In 1995 Téllez co-founded the Sandinista Renovation Movement (MRS) after resigning her seat in the FSLN. Other former Sandinistas such as Ernesto Cardenal and Sergio Ramírez have joined the MRS political party. The MRS political party opposed the current corruption in the Nicaraguan government and appointed Herty Lewites to run as the party's candidate in the 2006 presidential election against Daniel Ortega. Four months before the election was to be held, Lewites died of natural causes. Ortega, who had been president from 1985 to 1990, won the presidential election and regained political power in Nicaragua.

On 4 June 2008, Téllez began a hunger strike to protest the "dictatorship of Daniel Ortega", her former comrade-in-arms. Ortega and his supporters stripped the MRS of its legal status about one week later. Téllez suspended her hunger strike on June 16, after doctors told her she would suffer irreparable damage if she continued her fast. She vowed to begin "a new stage of struggle" against what she termed the dictatorial policies of Daniel Ortega.

==Imprisonment and release==
In June 2021, she was arrested by the Ortega government in a wave of arrests of opposition presidential candidates in the 2021 Nicaraguan general election as well as other opposition leaders, journalists, businessmen, peasants, feminists, and social activists. She was sentenced in February 2022, in an express hearing that took place within the prison where she was held. The Prosecutor's Office requested 15 years in prison, plus disqualification from holding public office.

She was freed after 605 days of imprisonment along with 222 other Nicaraguan prisoners. She was expelled to the United States and her Nicaraguan nationality, along with that of the other prisoners, was revoked. The Spanish government offered to guarantee nationality to all prisoners.
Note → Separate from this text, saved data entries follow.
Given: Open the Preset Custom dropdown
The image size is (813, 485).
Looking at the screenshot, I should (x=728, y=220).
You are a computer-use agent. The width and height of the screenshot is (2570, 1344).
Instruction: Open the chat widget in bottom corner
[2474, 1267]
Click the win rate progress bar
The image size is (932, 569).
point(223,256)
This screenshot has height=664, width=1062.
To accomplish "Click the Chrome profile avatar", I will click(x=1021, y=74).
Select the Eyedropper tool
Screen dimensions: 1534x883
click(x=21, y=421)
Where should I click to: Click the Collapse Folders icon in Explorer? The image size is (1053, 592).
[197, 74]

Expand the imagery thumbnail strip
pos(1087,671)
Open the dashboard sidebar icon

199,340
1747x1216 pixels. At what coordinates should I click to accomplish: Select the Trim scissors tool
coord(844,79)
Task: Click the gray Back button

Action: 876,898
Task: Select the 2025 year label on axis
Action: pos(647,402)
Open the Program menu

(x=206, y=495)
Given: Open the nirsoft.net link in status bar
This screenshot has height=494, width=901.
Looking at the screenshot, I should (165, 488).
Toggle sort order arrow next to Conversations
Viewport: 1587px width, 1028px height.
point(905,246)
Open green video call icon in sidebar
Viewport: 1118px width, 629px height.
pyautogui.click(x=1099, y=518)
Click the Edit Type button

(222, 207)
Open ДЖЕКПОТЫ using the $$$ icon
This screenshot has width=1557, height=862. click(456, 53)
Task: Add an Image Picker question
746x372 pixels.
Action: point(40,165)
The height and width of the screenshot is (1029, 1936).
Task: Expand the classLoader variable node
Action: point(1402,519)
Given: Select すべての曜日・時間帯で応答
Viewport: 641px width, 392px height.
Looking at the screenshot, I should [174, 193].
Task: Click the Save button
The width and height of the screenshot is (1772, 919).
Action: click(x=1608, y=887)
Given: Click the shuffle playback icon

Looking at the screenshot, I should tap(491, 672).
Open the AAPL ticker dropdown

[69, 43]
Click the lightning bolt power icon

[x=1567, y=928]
Shortly after her release, she recounted the conditions of psychological torture and violation of international law regarding prisoners to which she was subjected, although she said that there was no physical torture or violence against her. She spoke about the death of one her companions due to lack of medical attention, the former revolutionary general Hugo Torres Jiménez.

==Academic life as a historian==
Téllez wrote publications on Nicaraguan history that underscore the importance of the north-central region of the country to the nation's political and economic history. Her book, "Muera la Gobierna: colonizacion en Matagalpa y Jinotega 1820-1890" documents the process of internal colonization and land dispossession carried out by the Nicaraguan state in the northern region of Nicaragua between 1820 and 1890. She was incorporated as a member of the Academy of Geography and History of Nicaragua in recognition for her contributions, and she was also distinguished as a corresponding Member of the Academy of Geography and History of Guatemala.

In 2004 she was appointed Robert F. Kennedy Visiting Professor in Latin American studies at the Harvard Divinity School, but was barred from obtaining an entry visa to the United States under the Patriot Act, on grounds that she was a terrorist, citing as evidence the raid on the Nicaraguan National Palace in Managua. This prompted 122 members of the academic community from Harvard and 15 other North American universities to publish a statement in her defense, stating:

The accusation made by the State Department against Dora María Téllez... amounts to political persecution of those who have engaged in overthrowing the atrocious dictatorship of Anastasio Somoza in Nicaragua...This regime was almost universally viewed as criminal and inhumane, and yet it was financially and militarily supported by the United States...In reference to dictatorships, just as the State Department cannot affirm that the activities of Nelson Mandela against the atrocious dictatorship of apartheid in South Africa were terrorist activities, neither can it affirm that Dora María's activities against the atrocious Somoza dictatorship were terrorist.